▶ Brano proposto:

-=-=-

Quando ignorare il comportamento sbagliato del proprio cane è di aiuto e quando no!

Questo articolo avrei voluto scriverlo io, ma lo ha fatto talmente bene Fabiana Buonumore che faccio prima e meglio a proporvi direttamente il suo!Questa è una problematica che sento fin troppo spesso causa la possibilità che viene data a chiunque di dire la sua sull’argomento(i leoni da tastiera orami sono ovunque). Di fatto oggi giorno basta pagare una certa cifra(in alcuni casi davvero irrisoria)per avere un pezzo di carta e poter andare in giro a dire di essere educatori o addestratori cinofili, avendo avuto, bene che va, un cane in tutta la propria vita e magari anche male educato…e da questo modo di fare negli ultimi anni sta nascendo ben più di un problema!Buona lettura!!

 

di FABIANA BUONCUORE – Tra gli educatori/addestratori “freschi di accademia”, che magari non avevano mai respirato cinofilia prima di frequentare il corso, è molto diffusa l’abitudine di adottare un singolo metodo, universale, e tentare di applicare quel modello a qualsiasi cane, convincendosi poi che i cani che non rispondono a determinate tecniche sono quelli difficili, irrecuperabili, da cui non si può cavar nulla.

Errore nell’errore è, poi, imparare una tecnica utile solo in determinate circostanze, vedere che funziona e convincersi che sia applicabile non solo a tutti i cani, ma anche a tutte le altre circostanze. In questo caso specifico parlo di un consiglio che ho sentito ripetere un’infinità di volte, sui social o dal vivo: ovvero l’ignorare il cane quando si comporta male.
Ecco perché ho sentito la necessità di fare chiarezza in merito: sono sempre di più le persone che pensano (o forse sperano) che questo semplicissimo metodo sia la risposta magica a tutti i problemi comportamentali.

Innanzitutto, vediamo prima quando e perché questo metodo funziona, perché è davvero una tattica semplice da applicare e che risolve molti problemini comportamentali diffusi.

-=-=-

(Parte di un file di dati)
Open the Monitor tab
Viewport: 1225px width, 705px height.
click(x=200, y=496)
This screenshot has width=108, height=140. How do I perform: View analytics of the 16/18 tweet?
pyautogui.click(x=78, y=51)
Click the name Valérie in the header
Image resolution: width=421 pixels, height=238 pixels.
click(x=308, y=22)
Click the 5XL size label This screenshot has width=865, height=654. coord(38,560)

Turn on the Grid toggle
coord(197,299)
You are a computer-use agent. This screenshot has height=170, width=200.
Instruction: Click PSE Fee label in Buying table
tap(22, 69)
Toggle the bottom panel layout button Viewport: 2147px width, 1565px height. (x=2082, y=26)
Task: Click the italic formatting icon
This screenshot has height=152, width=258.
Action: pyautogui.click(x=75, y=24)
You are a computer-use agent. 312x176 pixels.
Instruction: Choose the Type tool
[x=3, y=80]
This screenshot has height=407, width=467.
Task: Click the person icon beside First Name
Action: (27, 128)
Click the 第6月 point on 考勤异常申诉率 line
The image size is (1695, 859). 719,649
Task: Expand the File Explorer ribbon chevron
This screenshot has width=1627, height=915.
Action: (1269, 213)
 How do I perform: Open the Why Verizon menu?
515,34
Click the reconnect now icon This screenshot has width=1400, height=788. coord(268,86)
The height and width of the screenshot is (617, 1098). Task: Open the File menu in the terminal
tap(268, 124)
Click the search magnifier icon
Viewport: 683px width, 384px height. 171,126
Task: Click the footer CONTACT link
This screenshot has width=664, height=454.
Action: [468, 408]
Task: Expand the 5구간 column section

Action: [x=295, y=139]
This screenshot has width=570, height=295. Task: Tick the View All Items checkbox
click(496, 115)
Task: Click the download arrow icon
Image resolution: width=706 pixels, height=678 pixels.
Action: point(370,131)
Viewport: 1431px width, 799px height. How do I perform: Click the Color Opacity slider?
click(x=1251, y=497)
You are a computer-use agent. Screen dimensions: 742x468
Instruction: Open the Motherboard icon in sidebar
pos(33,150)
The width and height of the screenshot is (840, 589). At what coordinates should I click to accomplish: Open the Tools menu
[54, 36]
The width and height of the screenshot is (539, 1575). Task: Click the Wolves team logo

-=-=-

▶ Consegna 1:
Trascrivi dal brano sul comportamento sbagliato del cane il passo che comincia con "di FABIANA BUONCUORE" e finisce con "si comporta male.".
▶ Consegna 2:
Prosegui il brano sull'ignorare il comportamento sbagliato del cane, riprendendo subito dopo la sua ultima frase.

▶ Risposta 1:
di FABIANA BUONCUORE – Tra gli educatori/addestratori “freschi di accademia”, che magari non avevano mai respirato cinofilia prima di frequentare il corso, è molto diffusa l’abitudine di adottare un singolo metodo, universale, e tentare di applicare quel modello a qualsiasi cane, convincendosi poi che i cani che non rispondono a determinate tecniche sono quelli difficili, irrecuperabili, da cui non si può cavar nulla.

Errore nell’errore è, poi, imparare una tecnica utile solo in determinate circostanze, vedere che funziona e convincersi che sia applicabile non solo a tutti i cani, ma anche a tutte le altre circostanze. In questo caso specifico parlo di un consiglio che ho sentito ripetere un’infinità di volte, sui social o dal vivo: ovvero l’ignorare il cane quando si comporta male.

▶ Risposta 2:
Il cane che salta addosso alle persone, che abbaia insistentemente quando è chiuso in trasportino e vuole raggiungerci, che ci porta ossessivamente la ciotola per mangiare, o la corda per giocare al tira e molla, sono gli esempi più comuni. Che cosa hanno in comune? Sono tutte richieste di attenzioni, anzi, pretese, per cui il cane la ragiona pressappoco così: “voglio quella cosa e me la prendo”, dove “quella cosa” sono appunto carezze, contatto, cibo, gioco.
In questi casi “ignorare” è sicuramente meglio di rimproverare, perchè per il cane anche il rimproverò sarà un’attenzione ricevuta, ovvero quello che stava cercando: avrete sicuramente notato che un cane che vi salta addosso, a cui magari dite “no, no” spingendolo via, difficilmente cessa il comportamento. Così come il cane che sta abbaiando per ricevere attenzione, se gli si “urla contro” (“silenzio! zitto! PIANTALA!”) sarà ben contento di aver ottenuto quello che voleva e magari abbaierà ancora più forte.

Siccome però, per quanto il termine “gerarchia” sia diventato una parolaccia in moltissime scuole, quasitutti gli addetti ai lavori concordano sul fatto che il cane non dovrebbe pretendere ed ottenere tutto ciò che gli pare se il suo umano non è d’accordo, chiaramente la scelta migliore è, in questi casi, ignorare il comportamento del cane: per natura, infatti, il cane tende ad andare a “risparmio energetico” come tutti i predatori, per cui ogni comportamento che procura un vantaggio di qualche tipo, anche solo una volta su cinque, tenderà ad essere riproposto nella speranza di ottenere ancora quel vantaggio. (Una curiosità: la sequenza di caccia è, invece, l’unico comportamento che in natura il cane ripeterà all’infinito anche se fallisce sempre, trovando autogratificante la caccia stessa, e non solo l’obiettivo finale. Questo è uno stratagemma adottato da Madre Natura per far sì che il predatore non smetta mai di procacciarsi il cibo, altrimenti dopo i primi fallimenti morirebbe di fame desistendo.)

Ecco perché serve sempre la massima coerenza da parte di tutta la famiglia: il cane mi salta addosso per avere attenzioni? Se io divento una statua di sale, lo ignoro, gli do le spalle ogni volta che ci prova, prima o poi si fermerà un attimo a terra in attesa di capire come mai non riesce a ottenere cosa vuole; a quel punto lo premierò abbassandomi a riempirlo di coccole e attenzioni, così che capisca che le può ricevere solo se sta tranquillo con le zampe a terra.
Se però io faccio questo esercizio ogni giorno quando rientro in casa per non sporcarmi i vestiti, ma non quando rientro dopo un po’ di giardinaggio perché tanto ho i vestiti già sporchi, il mio cane non capirà la differenza, per cui imparerà che almeno una volta ogni tanto il suo saltare addosso produce un risultato, e per lui sarà molto più difficile eliminare il comportamento.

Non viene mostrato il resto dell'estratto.